[Items from a data source]

- - -

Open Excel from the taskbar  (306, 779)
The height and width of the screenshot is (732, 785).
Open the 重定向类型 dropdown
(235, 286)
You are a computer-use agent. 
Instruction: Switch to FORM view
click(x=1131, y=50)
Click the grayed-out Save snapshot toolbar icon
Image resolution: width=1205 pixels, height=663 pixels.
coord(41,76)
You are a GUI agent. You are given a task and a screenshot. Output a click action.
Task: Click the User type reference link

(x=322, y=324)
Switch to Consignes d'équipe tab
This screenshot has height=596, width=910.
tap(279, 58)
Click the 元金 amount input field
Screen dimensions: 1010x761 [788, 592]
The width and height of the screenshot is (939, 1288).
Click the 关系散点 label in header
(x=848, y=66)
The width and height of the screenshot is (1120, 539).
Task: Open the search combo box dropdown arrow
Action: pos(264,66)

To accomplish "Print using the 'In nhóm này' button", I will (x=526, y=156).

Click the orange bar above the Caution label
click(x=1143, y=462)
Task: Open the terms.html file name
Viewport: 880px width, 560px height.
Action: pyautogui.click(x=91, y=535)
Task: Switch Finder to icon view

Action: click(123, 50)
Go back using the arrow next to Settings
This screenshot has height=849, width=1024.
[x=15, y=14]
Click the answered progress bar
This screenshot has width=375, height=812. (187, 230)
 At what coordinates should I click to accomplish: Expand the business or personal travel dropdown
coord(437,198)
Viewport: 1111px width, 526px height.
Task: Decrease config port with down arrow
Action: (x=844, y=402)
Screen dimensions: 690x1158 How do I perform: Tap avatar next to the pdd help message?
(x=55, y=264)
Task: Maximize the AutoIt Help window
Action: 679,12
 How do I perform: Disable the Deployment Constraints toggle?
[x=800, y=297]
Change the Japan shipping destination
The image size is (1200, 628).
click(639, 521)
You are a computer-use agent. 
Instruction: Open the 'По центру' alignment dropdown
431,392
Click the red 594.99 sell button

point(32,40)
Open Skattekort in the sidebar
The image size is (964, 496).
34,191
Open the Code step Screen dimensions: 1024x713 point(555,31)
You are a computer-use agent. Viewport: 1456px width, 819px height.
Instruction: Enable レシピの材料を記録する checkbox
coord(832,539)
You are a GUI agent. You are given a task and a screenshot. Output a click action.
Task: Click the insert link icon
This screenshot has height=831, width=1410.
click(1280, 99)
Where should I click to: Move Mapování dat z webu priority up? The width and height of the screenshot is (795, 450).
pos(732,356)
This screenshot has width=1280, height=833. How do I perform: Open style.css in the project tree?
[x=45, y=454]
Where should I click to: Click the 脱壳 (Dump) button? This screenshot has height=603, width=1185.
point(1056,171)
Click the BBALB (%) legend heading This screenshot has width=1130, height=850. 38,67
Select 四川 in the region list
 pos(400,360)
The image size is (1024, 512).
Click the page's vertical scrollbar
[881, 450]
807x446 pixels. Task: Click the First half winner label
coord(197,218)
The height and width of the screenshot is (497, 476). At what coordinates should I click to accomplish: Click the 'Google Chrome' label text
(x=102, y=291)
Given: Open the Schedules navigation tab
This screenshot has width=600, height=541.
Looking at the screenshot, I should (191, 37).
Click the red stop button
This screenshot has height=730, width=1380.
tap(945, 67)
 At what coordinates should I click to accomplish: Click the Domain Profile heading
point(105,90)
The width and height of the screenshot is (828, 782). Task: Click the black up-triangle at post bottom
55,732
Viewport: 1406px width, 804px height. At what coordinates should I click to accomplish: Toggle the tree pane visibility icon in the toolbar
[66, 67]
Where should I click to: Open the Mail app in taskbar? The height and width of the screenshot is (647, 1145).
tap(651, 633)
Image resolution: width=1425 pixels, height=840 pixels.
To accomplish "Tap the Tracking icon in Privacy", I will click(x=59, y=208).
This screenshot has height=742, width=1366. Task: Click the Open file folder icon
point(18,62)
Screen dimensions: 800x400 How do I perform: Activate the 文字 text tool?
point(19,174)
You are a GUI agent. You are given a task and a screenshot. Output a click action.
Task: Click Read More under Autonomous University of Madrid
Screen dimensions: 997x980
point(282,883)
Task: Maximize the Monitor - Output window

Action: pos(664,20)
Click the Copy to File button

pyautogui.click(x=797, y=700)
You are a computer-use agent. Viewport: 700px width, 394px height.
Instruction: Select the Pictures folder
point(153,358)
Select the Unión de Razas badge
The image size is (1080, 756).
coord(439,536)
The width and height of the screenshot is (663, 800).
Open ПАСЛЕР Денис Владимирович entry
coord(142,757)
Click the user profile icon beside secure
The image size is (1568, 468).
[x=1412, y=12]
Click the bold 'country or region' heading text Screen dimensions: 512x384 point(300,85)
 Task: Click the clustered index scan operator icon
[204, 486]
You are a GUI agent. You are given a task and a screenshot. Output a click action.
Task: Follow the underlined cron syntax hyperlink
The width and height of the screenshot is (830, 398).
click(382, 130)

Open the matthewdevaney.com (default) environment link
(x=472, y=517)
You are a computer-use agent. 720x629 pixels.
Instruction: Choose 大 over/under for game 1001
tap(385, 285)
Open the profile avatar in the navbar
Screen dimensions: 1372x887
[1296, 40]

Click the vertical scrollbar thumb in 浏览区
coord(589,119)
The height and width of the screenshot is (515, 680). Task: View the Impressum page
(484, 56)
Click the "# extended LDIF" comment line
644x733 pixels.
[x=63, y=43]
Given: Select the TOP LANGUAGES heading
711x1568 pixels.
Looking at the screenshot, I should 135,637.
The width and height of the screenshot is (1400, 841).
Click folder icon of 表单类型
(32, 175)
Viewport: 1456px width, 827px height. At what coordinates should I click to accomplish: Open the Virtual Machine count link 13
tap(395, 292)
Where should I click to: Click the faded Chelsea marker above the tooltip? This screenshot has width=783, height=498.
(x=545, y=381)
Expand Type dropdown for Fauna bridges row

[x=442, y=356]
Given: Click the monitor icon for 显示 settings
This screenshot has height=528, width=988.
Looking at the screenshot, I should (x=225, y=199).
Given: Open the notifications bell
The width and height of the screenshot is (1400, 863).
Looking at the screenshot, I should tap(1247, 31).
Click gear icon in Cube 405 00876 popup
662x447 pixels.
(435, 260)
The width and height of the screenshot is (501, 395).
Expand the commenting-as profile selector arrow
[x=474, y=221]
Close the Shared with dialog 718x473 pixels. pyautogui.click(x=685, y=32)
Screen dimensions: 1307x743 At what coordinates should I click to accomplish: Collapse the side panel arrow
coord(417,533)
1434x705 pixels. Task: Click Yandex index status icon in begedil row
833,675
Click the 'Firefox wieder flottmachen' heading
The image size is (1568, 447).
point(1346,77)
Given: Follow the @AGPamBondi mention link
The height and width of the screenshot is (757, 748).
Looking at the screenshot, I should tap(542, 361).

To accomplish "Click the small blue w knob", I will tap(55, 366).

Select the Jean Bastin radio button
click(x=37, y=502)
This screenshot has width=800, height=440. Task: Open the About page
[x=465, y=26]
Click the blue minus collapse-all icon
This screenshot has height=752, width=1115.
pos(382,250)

- - -

- **AIM OF THE TASK**: In the lines above, find each one with "Follow" and list it.

- **RESULT OF THIS EXERCISE**:
Task: Follow the underlined cron syntax hyperlink
Given: Follow the @AGPamBondi mention link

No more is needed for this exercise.